Peter B. West wrote:

Which is more sensible - writing a renderer's font handling to a common renderer font interface as an integral part of the renderer implementation, or discovering the fonts quirks of this particular renderer and adding them separately to a central font handler/registry?


  I wrote:

The latter is outside my scope of knowledge (but sounds messy ;)--as for the former, what font-specific methods (and their signatures) do you see us needing to add to our render.Render interface (which declares the minimal methods needed by layout to interact with a renderer)? getFontMetrics()? isFontSupported()? (Currently, there is just a setupFontInfo() in this interface, which, as you say, seems nonideal--layout feeding the renderers the FontInfo.)


At the moment, I don't see any font-specific methods required.

(Still learning...)

But wouldn't we need to add some form of isFontSupported(fontName, ...) to the Renderer interface?
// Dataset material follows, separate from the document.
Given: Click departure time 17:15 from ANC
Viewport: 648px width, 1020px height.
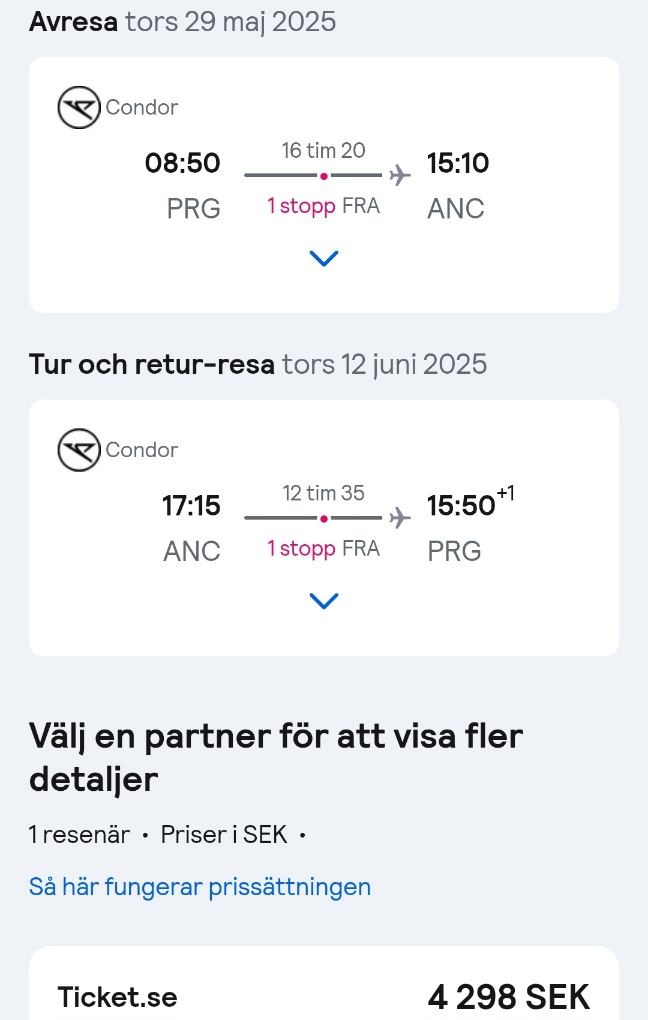Looking at the screenshot, I should point(191,505).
AFAICT, the XSL font-family property allows me to specify any font I want, so long as it is supported by the RenderType I chose. So if I invent a new RenderType, say Glen Document Format (GDF), and invent a new font for it, "Glen Font", isFontSupported("Glen Font") would return "true" for the -gdf output type and "false" for the -pdf output type. Then, layout would use that boolean value to determine whether it needs to fall back to a backup/default font.

Also, (this point I'm less certain on) a getFontMetrics(fontName) of some sort would be needed so layout can determine how much space "Mary had a Little Lamb" would consume using my new font on the defined output type, correct? getFontMetrics() could be centralized in one place instead of being renderer-specific, but if so we may need to handle the issue of multiple renderers possibly having the same name for a font type but different metrics/meanings for them. (E.g., "courier new" having different sizes in awt than it would in pdf, or a render type short-circuiting a popular font that it doesn't support to a similar supported one with slightly different metrics.)